11. C29x Security Model¶
The TI C29x provides the ability to protect individual calls and frames. At the assembly level, protected calls use a separate CALL.PROT opcode, as opposed to CALL, which is used for unprotected calls. Protected frames must end with a RET.PROT instruction, as opposed to RET, which is used by unprotected returns.
Protected calls behave as follows:
All registers (including the stack pointer) are zeroed out, except those denoted by a PRESERVE instruction that can occur in parallel (for call arguments).
A context containing the current stack pointer is pushed onto a hardware stack.
The call cannot be delayed.
Protected frames behave as follows:
All registers are zeroed out, except those denoted by a PRESERVE instruction that can occur in parallel (return values).
Pops the context that was pushed by a protected call.
The return cannot be delayed.
11.1. Compiler Support for Protected Calls¶
C/C++ functions can be declared/defined using the c29_protected_call
function attribute. This attribute causes the c29clang compiler to act as if calls to that function or function type cross a security STACK. At the assembly level, such calls CALL.PROT, RET.PROT, and their associated handshake instructions. See Function Attributes for more about function attributes.
For example:
void my_function() __attribute__((c29_protected_call));
void normal_function();
void (*protected_fn_ptr)() __attribute__((c29_protected_call)) = &normal_function; // Suppressible warning in C
// Be aware: This call will use CALL.PROT
// If normal_function is defined in C, it will not have the required handshake instructions at its start.
protected_fn_ptr();
The c29clang compiler identifies and produced an error for any protected function that cannot be called due to stack requirements. Example causes for such errors include passing excessive numbers of integer, pointer, or floating-point arguments in registers, returning a structure type by value, and use of variadic arguments.

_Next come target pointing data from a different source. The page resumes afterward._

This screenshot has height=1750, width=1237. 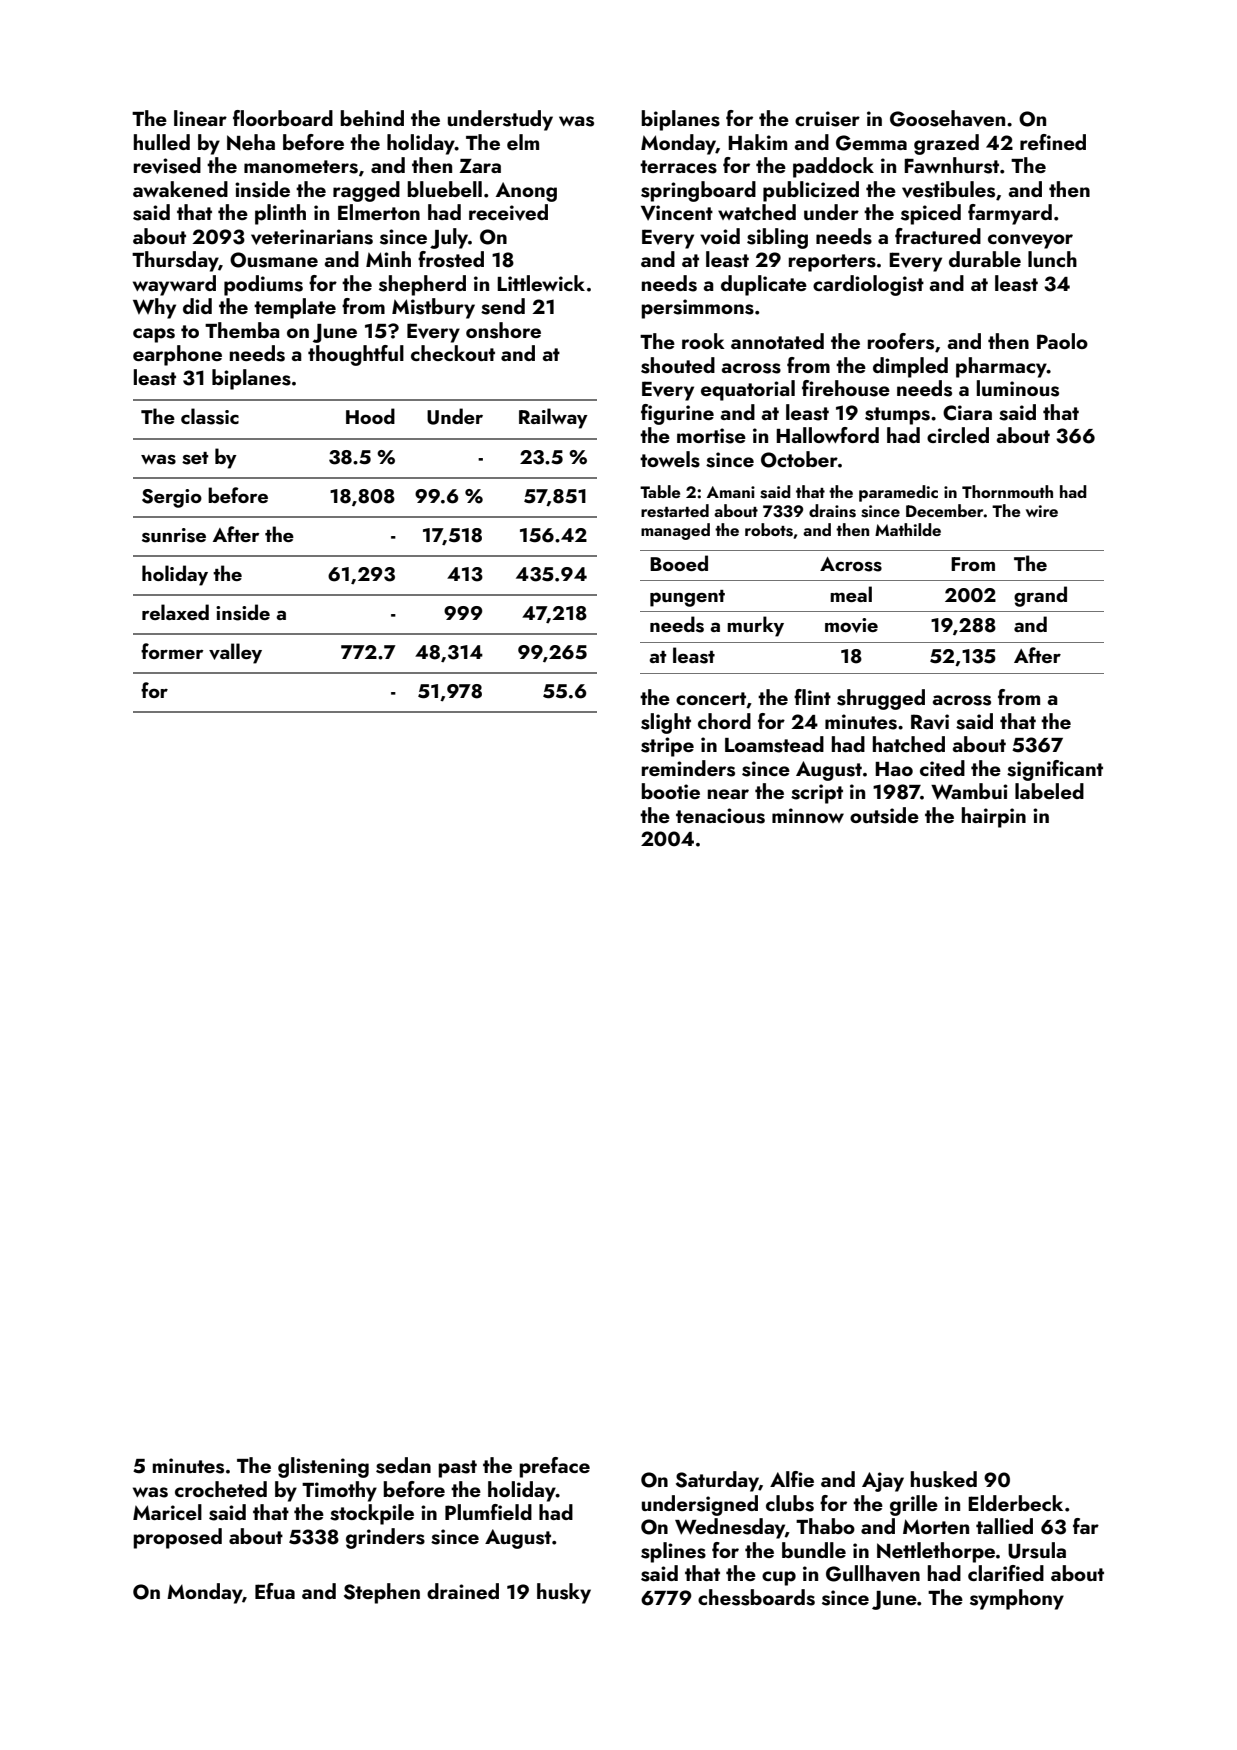 I want to click on paddock, so click(x=833, y=167).
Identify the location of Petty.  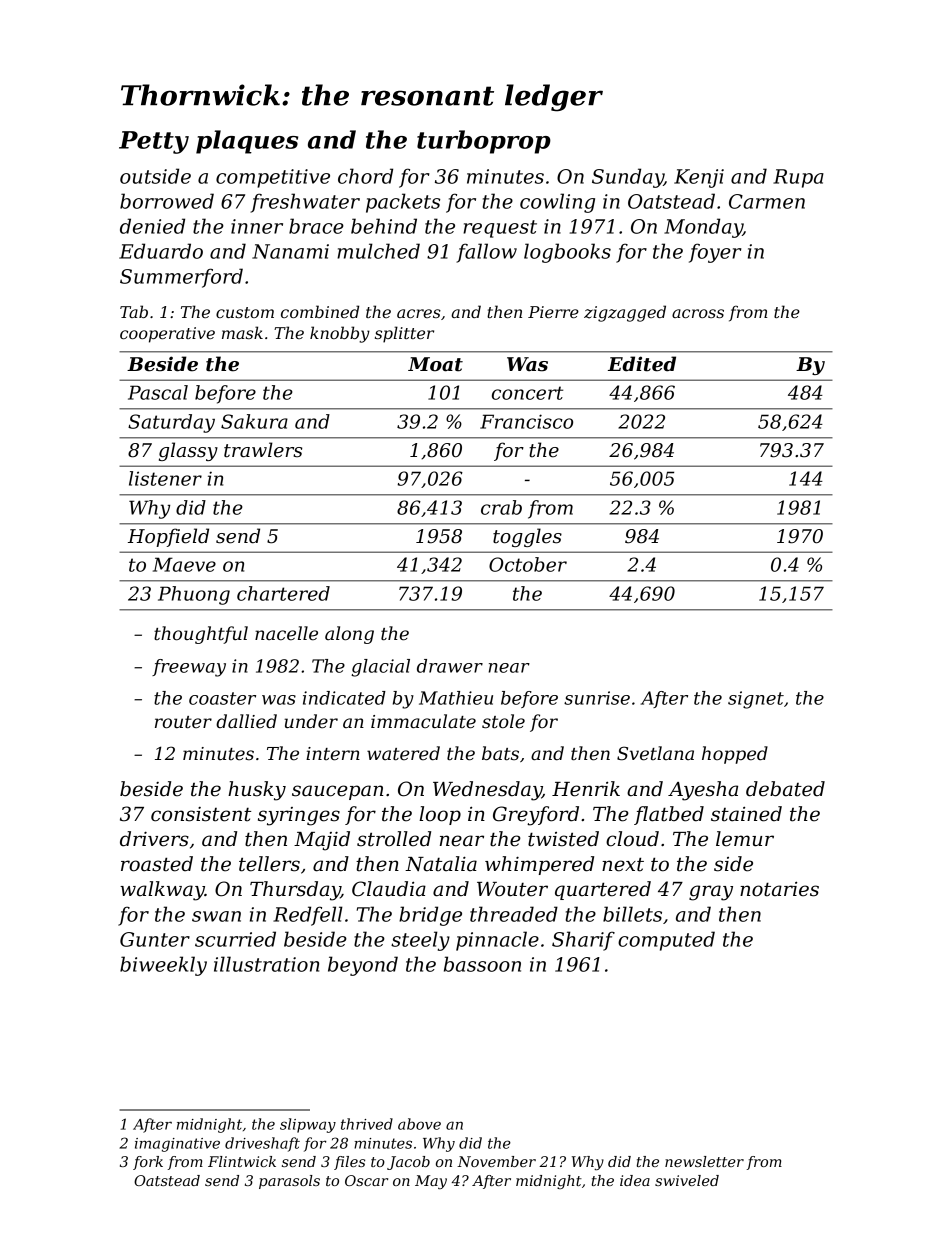
(154, 142).
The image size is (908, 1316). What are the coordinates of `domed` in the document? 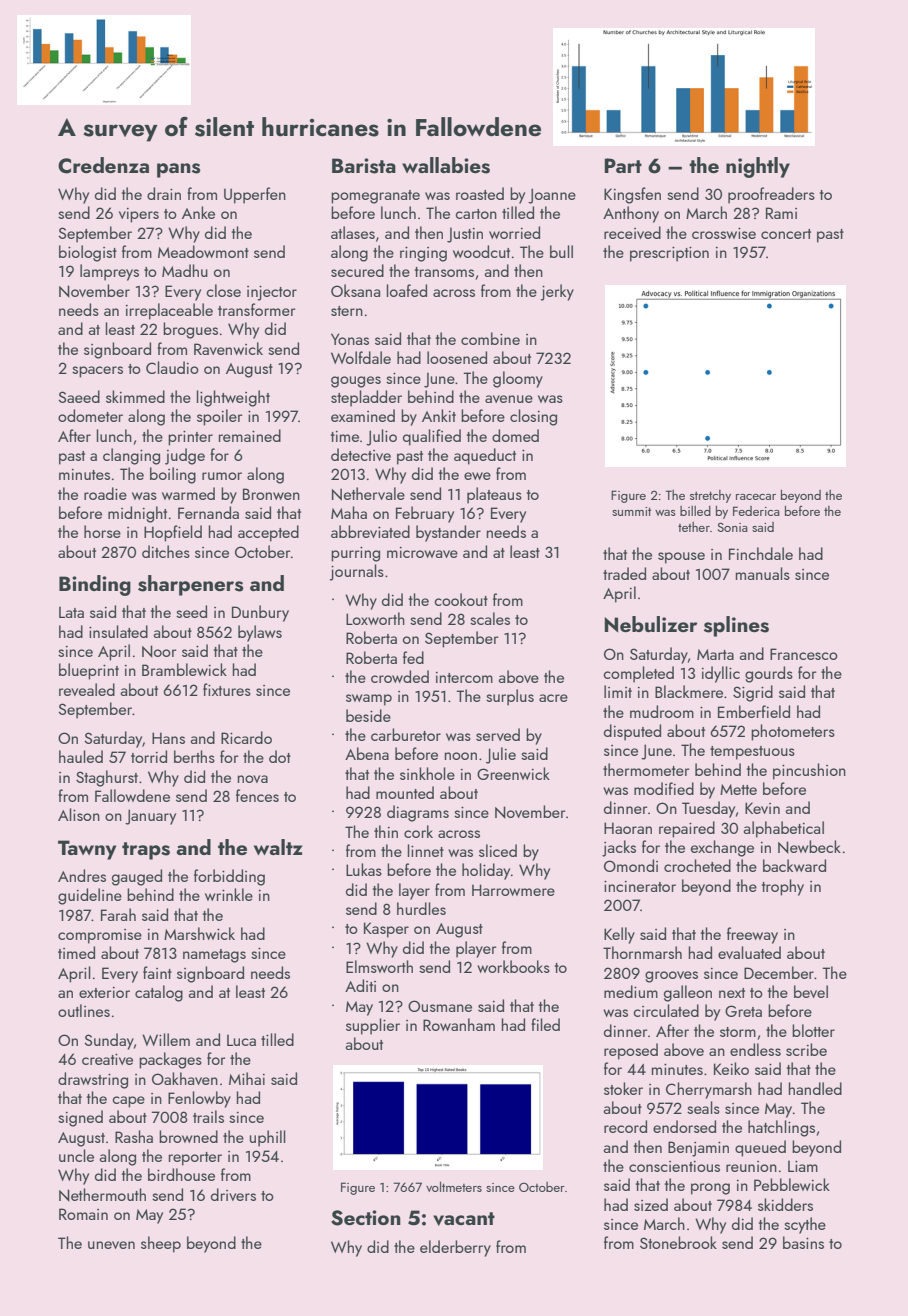 It's located at (515, 435).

11.2. Linker Support for Protected Calls¶
The linker accepts the SECURE_GROUP attribute in the SECTIONS directive to define a section to contain protected calls. The syntax is as follows:
SECURE_GROUP ( name [, (public|private)])
The following example causes the .text_caller section to contain the protected calls:
SECTIONS {
.text_caller : SECURE_GROUP(CALLER_GROUP) { *(.text.caller) } > RO_CODE
}
The following example creates a public SECURE_GROUP instead of a private SECURE_GROUP:
SECTIONS {
.text_caller : SECURE_GROUP(CALLER_GROUP, public) { *(.text.caller) } > RO_CODE
}
By default, SECURE_GROUPs are private. Output sections without a SECURE_GROUP are assumed to be callable by any code in the application.
The linker emits an error if it encounters any of the following cases:
The caller and callee are in different SECURE_GROUPs, and the caller is not a protected call.
The caller and callee are in different SECURE_GROUPs, and the callee does not have a protected frame.
The caller and callee are in the same SECURE_GROUPs, but they do not agree with regards to call protection.
To correct these errors, mark both the caller and callee with the c29_protected_call
function call attribute.
The linker avoids these errors if the callee SECURE_GROUP is marked public
, unless the callee requires the stack for any of its arguments.